CWS continues its tsunami relief efforts in Indonesia, and is working in displacement camps and communities in Banda Aceh, Aceh Besar, and Meulaboh, where food, tents, blankets, health and school supplies have been distributed to more than 23,300 people.
Food distributions are focusing on children under five and their families, as they are most at risk of malnutrition. The CWS mobile health clinics have so far provided health care to more than 3,070 patients in remote areas. In Meulaboh, CWS is focusing on providing water for 17,200 people in camps and in communities where water access has been cut off. In addition, some 7,000 people have received trauma counseling, the focus of which is on providing play therapy and education for children.
In Sri Lanka, CWS, working through local partners, has helped to provide food and water, tents, mats, sheets, mosquito nets, health supplies, kitchen utensils, clothing, and medicine to 14,000 families. Activities, planned to continue through 2006, include continuing distributions, providing temporary shelter and shelter repair, pastoral counseling services, educational support for children, and livelihood assistance that includes boats, nets, engines, and other needed supplies.
Through local partners in India, CWS is providing assistance in Tamil Nadu, Kerala, Andhra Pradesh, and the Andaman and Nicobar Islands. To date, 50,000 people have received disaster assistance including cooked food and drinking water, dry food rations, clothing, bedding and kitchen utensils, tarpaulins, and basic medical aid. Assistance to communities transitioned quickly to include housing rehabilitation, school supplies and uniforms, fishing boat repairs and motors, food-for-work and cash-for-work projects, trauma counseling and pastoral care, livelihood support, school repairs, irrigation pumps, agricultural supplies, as well as assistance with community organization, capacity building, and disaster preparedness. Activities will continue through 2006.
In Thailand, CWS is assisting our partner, which is working primarily in Phang Nga and Krabi provinces, to provide food, water, cooking supplies, baby food, hygiene items, and other necessary assistance. Longer-term support, through 2006, will include pastoral counseling, livelihood support such as fishing boats, nets, and vocational training, as well as educational support for children. CWS is also assisting people in need who lack identity documents and are unable to access government assistance – particularly ethnic minorities and migrants from neighboring Myanmar (Burma).
CWS also provided 100 Interchurch Medical Assistance (IMA) medicine boxes for the relief efforts of the Thai Government.

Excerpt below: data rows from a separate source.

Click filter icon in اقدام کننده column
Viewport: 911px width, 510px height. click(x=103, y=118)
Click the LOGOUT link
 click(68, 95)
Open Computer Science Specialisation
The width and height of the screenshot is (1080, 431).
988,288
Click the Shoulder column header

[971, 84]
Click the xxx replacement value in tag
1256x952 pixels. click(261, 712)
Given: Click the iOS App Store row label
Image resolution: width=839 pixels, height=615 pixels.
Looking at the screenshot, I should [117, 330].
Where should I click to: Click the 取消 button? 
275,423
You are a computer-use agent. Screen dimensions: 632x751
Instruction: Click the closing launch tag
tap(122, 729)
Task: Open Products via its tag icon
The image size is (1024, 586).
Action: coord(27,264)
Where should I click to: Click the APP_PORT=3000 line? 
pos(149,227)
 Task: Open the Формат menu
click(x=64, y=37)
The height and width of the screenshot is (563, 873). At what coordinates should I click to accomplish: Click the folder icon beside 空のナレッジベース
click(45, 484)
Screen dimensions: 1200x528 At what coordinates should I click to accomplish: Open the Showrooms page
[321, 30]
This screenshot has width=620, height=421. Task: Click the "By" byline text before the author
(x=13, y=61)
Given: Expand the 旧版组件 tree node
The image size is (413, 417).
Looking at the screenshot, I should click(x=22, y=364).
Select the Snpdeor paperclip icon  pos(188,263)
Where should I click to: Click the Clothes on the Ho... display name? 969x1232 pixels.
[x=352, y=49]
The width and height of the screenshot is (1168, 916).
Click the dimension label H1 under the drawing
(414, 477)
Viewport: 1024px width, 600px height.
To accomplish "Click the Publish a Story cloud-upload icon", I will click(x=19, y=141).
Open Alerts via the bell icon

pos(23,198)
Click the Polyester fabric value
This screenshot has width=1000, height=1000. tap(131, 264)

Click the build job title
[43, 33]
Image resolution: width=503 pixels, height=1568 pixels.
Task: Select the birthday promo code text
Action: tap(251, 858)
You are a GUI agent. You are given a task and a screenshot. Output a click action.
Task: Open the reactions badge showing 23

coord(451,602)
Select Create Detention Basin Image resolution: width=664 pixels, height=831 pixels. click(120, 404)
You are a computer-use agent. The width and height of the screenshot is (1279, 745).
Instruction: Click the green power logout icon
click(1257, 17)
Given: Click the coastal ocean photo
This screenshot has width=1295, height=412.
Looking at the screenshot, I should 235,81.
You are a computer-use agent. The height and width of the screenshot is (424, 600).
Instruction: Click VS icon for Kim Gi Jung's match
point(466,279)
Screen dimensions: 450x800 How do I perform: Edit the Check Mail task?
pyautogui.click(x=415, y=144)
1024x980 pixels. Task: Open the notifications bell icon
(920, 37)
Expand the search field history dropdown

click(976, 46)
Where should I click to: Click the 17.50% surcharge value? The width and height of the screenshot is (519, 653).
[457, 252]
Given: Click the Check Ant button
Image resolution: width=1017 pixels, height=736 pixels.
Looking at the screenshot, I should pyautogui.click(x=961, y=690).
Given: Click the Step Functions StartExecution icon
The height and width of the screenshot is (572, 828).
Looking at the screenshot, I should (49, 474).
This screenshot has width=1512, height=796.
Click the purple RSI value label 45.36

The medicine boxes, each assisting about 1,000 people for three months, have been donated to the Thai Red Cross.
In Somalia, CWS is helping to provide water, sanitation, and livelihood assistance for 11,200 people in Beinda Bela and Eyl districts. Our partner is assisting communities in constructing water systems, training water committees on bookkeeping, and supporting the construction and rehabilitation of 20 shallow wells for livestock usage. CWS is also helping to provide tools for digging and building latrines and the technical support that goes with it. Fishermen are receiving boats, nets, hooks, and education.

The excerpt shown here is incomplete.